I have a non-normalized dependent variable and an independent variable broken down into 4 groups. As such, I used the Kruskal–Wallis analysis to look for significant differences in the ranks of the groups.
The data look like the following:
\begin{array}{clc}\rm Group&\rm Size&\rm Means\\\hline
0&n=24&31.79\\
1&n=13&26.65\\
2&n=8 &15.94\\
3&n=10&30.30\\
\rm Total& N=55\end{array}
I get an asymptotic significance of .103.
However, if I run a Mann–Whitney U on the same data, I see a clear significance between the 0 and 2 groups:
0 24 18.81 451.50
2 8 9.56 76.50
Total 32
Mann-Whitney U 40.500
Wilcoxon W 76.500
Z -2.416
Asymp. Sig. (2-tailed) .016
Exact Sig. [2*(1-tailed Sig.)] .013b
The only things I could come up with were that:
- I may be running into some kind of confounding error with the Mann–Whitney U test, and thus the significance is a mistake, or that
- The large difference in between the sample sizes is what is causing me to see significance with the Mann–Whitney, but not the K–W since it has a bit more "power" to tease out what is significant and what isn't.

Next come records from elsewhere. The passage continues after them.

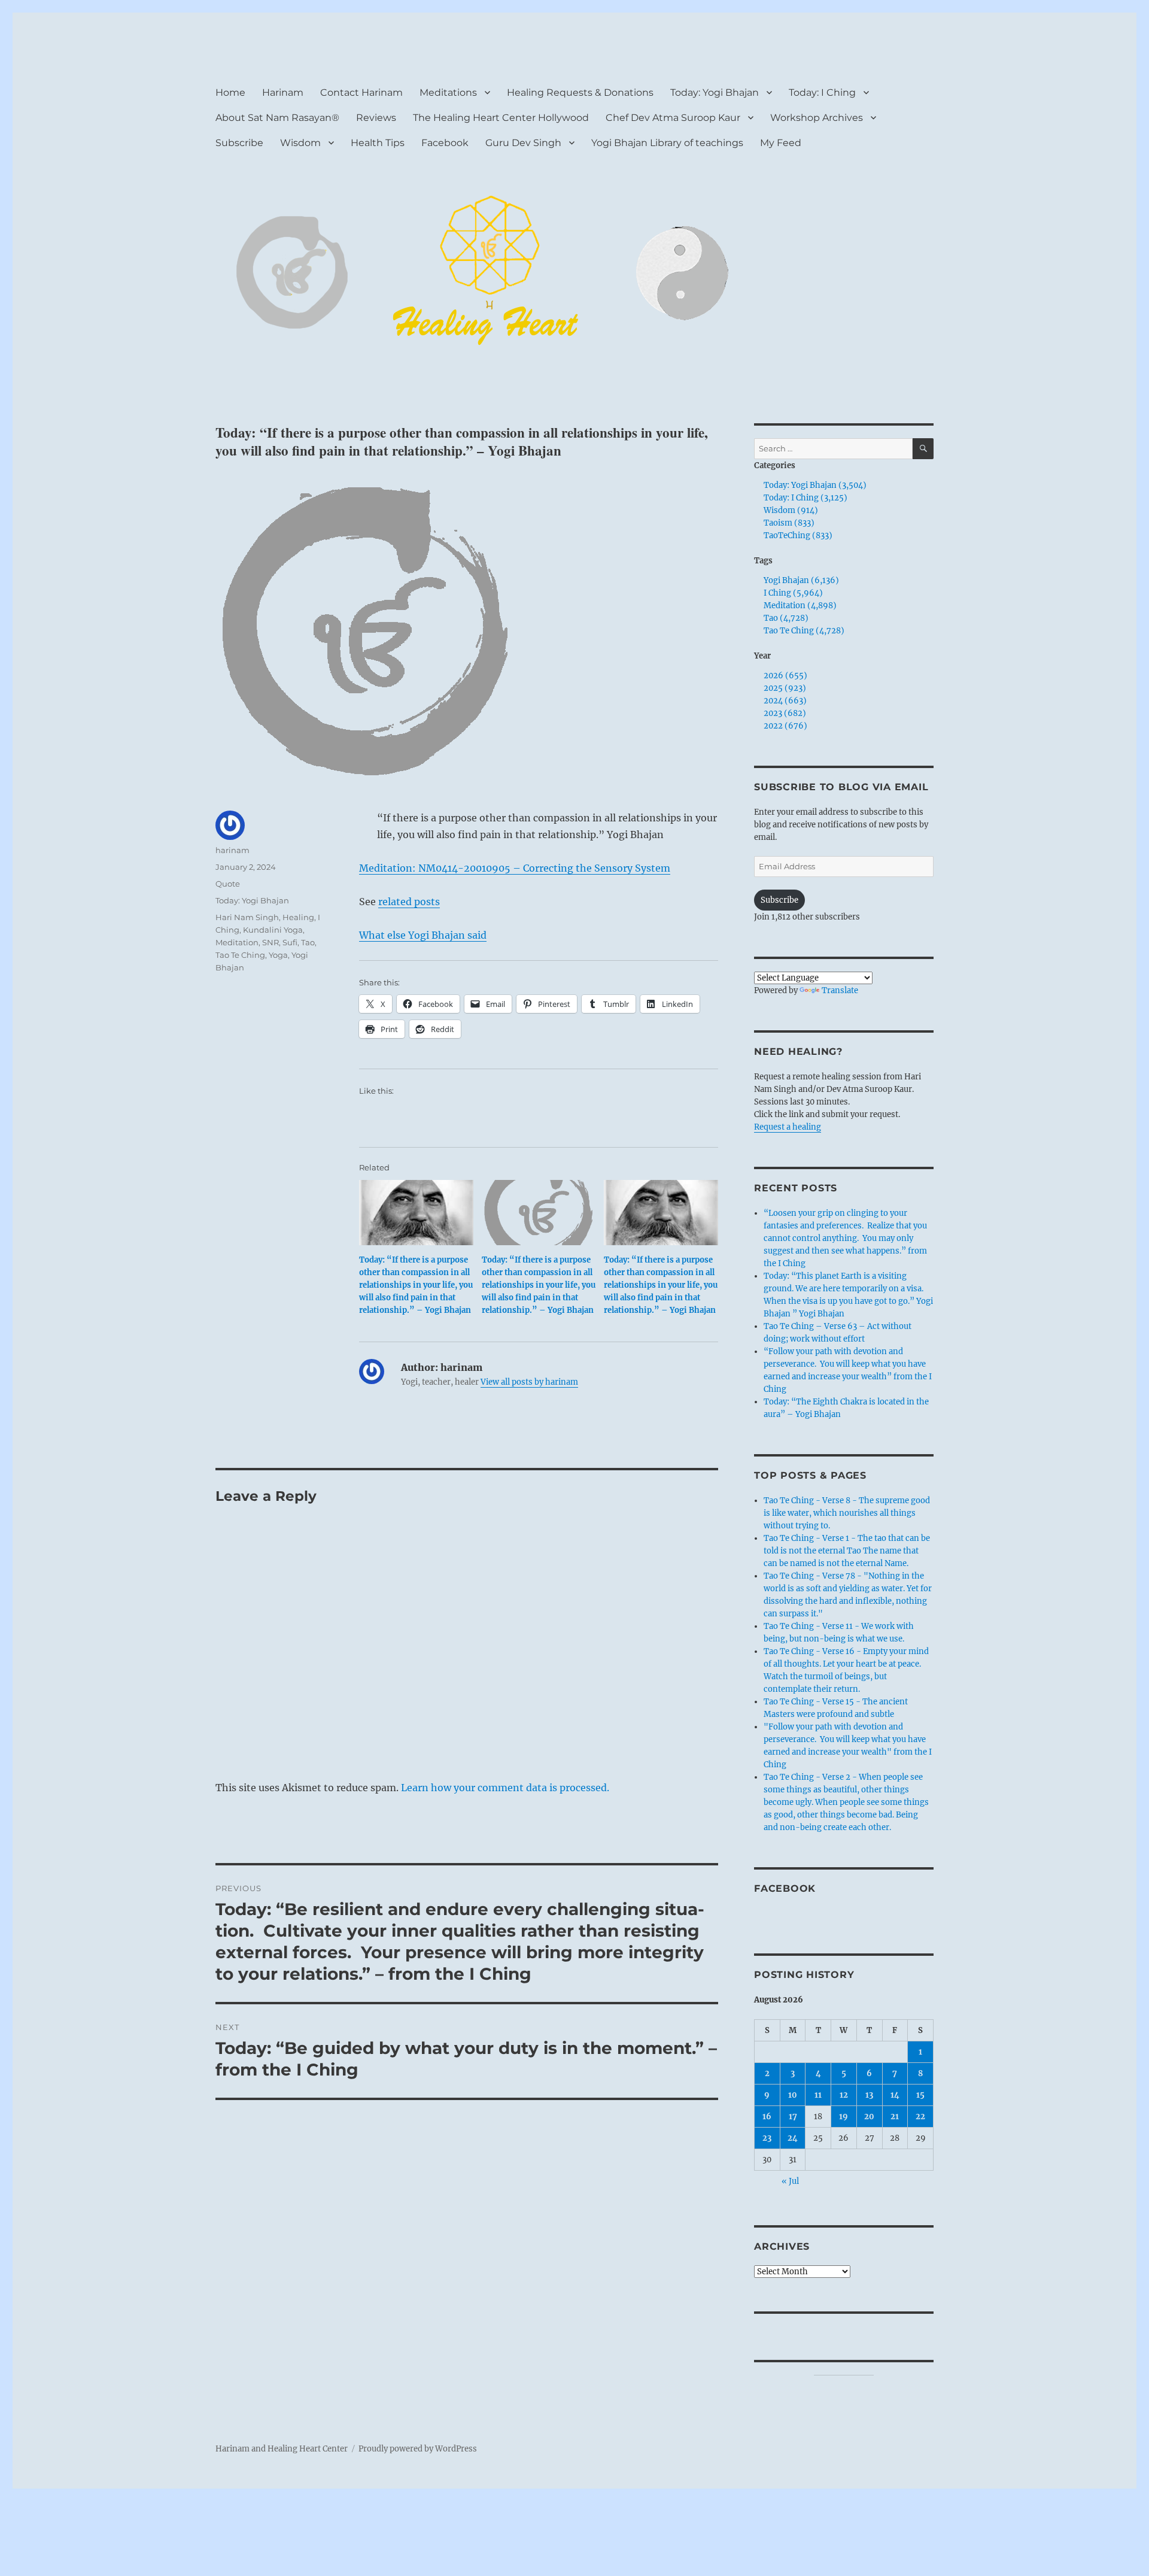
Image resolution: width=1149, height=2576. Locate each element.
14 (894, 2095)
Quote (227, 883)
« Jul (790, 2181)
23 (766, 2138)
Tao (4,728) (786, 618)
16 (766, 2116)
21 (894, 2116)
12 (844, 2095)
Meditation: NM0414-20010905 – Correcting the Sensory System (514, 868)
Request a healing (787, 1127)
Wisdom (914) (791, 510)
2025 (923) (785, 688)
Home (230, 92)
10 (792, 2095)
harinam (232, 850)
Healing (298, 917)
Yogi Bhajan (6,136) (801, 580)
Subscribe (239, 142)
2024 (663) (785, 701)
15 (920, 2095)
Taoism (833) (789, 523)
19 (843, 2116)
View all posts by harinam (529, 1382)
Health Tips (378, 142)
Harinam (282, 92)
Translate (840, 990)
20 (869, 2116)
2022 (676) (785, 726)
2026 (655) (785, 675)
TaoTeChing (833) (798, 535)
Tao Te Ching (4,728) (804, 631)
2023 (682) (785, 713)
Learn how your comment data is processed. (505, 1788)
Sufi (289, 942)
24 (793, 2138)
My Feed (780, 142)
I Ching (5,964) (793, 593)
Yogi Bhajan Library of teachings (667, 142)
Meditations (448, 92)
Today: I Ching (822, 92)
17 (793, 2116)
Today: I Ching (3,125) (805, 498)
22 (920, 2116)
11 (818, 2095)
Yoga (278, 955)
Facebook (445, 142)
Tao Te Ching (240, 955)
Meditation (237, 942)
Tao (308, 942)
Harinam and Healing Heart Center (281, 2449)
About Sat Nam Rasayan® (277, 117)
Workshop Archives (816, 117)
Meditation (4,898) (800, 605)
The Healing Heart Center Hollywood (501, 117)
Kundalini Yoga (273, 929)
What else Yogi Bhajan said (423, 935)
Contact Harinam (361, 92)
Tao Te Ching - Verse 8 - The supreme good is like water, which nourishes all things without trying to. (847, 1513)
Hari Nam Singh (247, 917)
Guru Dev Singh (523, 142)
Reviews (376, 117)
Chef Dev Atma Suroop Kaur (673, 117)
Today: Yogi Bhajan (714, 92)
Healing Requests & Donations (580, 92)
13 (869, 2095)
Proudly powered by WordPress (417, 2449)
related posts (409, 902)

Any help or guidance would be appreciated.
Best Answer
Perhaps not surprising that you got disparate results since (ahem): the Mann-Whitney rank sum test is not an appropriate post hoc pairwise test for the Kruskal-Wallis omnibus test.
The rank sum test:
Ignores the rankings used to conduct the Kruskal-Wallis test
Does not account for the pooled variance implied by the null hypothesis of the Kruskal-Wallis test.
A popular and appropriate post hoc pairwise test is Dunn's test, which does employ the same rankings as the Kruskal-Wallis, and does account for pooled variance implied by the null hypothesis of the Kruskal-Wallis test. Another less well-known post hoc test is the Conover-Iman test, which is strictly more powerful that Dunn's test (assuming the Kruskal-Wallis test rejects its null hypothesis).

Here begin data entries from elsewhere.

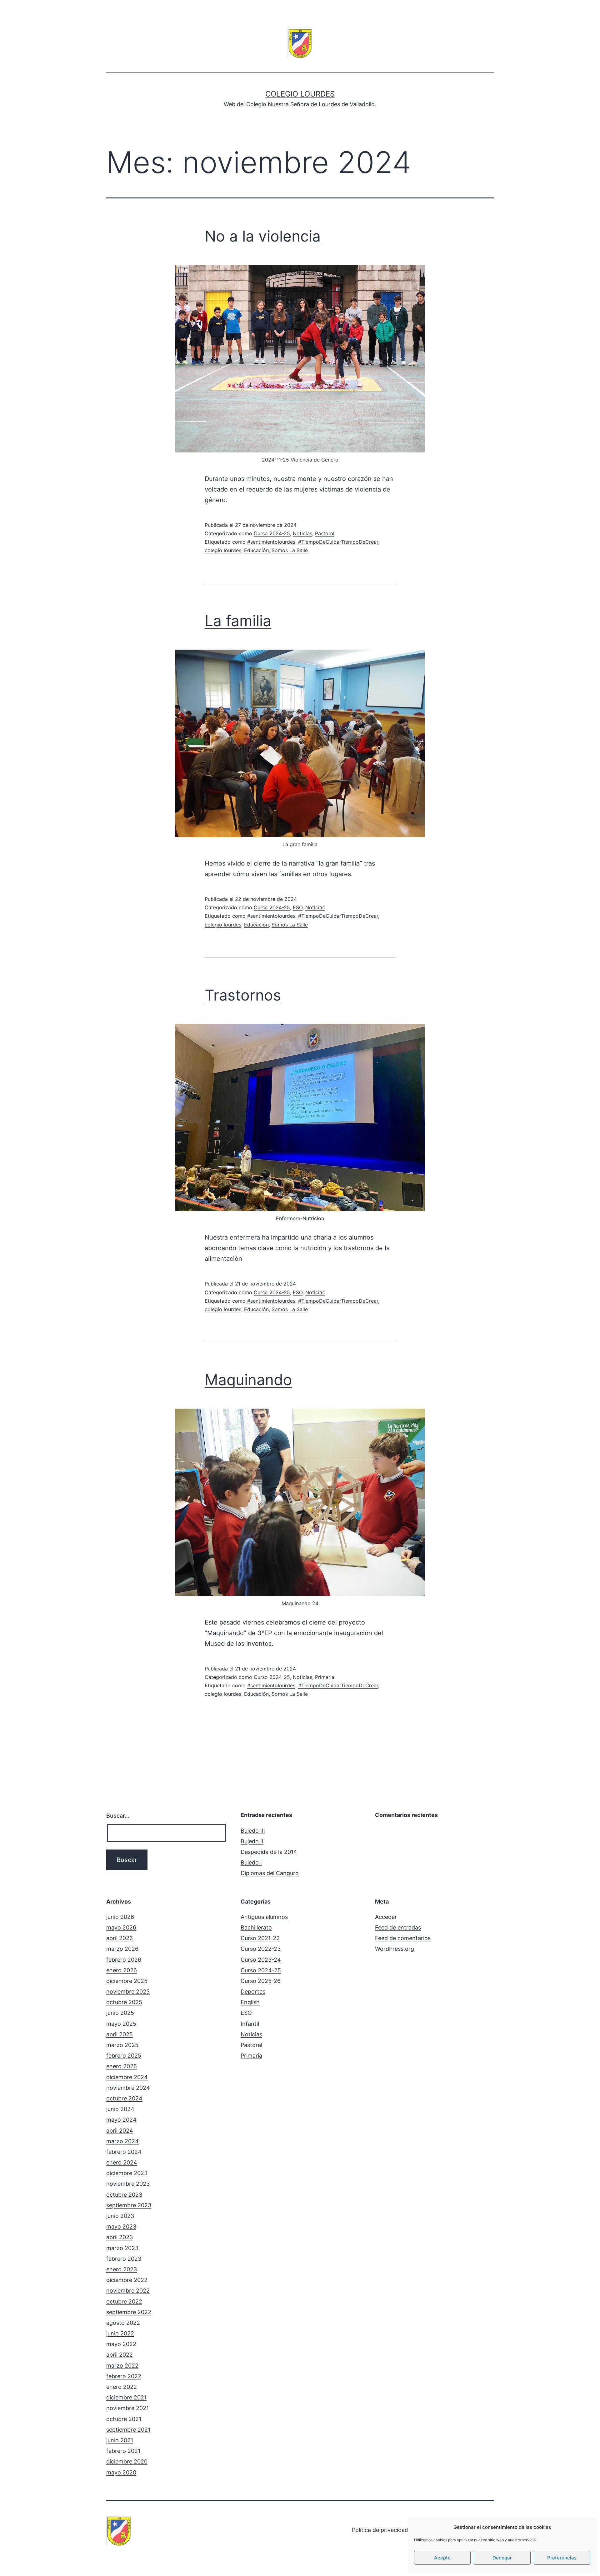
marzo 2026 (122, 1948)
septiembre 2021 (128, 2429)
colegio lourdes (223, 550)
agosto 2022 (123, 2322)
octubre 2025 (124, 2002)
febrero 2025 (123, 2055)
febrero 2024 (124, 2152)
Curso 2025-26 (261, 1981)
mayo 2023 (121, 2226)
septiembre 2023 (128, 2205)
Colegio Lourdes (300, 93)
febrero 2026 (123, 1959)
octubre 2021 (123, 2419)
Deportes (253, 1991)
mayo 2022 (121, 2344)
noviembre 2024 (128, 2087)
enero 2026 (121, 1970)
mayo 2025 (121, 2023)
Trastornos (243, 995)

Dunn's test is implemented for Stata in the dunntest package (within Stata type
net describe dunntest, from(http://www.alexisdinno.com/stata)), and for R in the dunn.test package. The Conover-Iman test is implemented within Stata in the conovertest package (within Stata typenet describe conovertest, from(http://www.alexisdinno.com/stata)), and for R in the conover.test package.Being concerned that you found disparate results between the Kruskal-Wallis and rank sum tests is a little like being concerned that you found disparate results between ANOVA on transformed data, and unpaired t tests without pooled variance on untransformed data; I think you are asking the wrong question.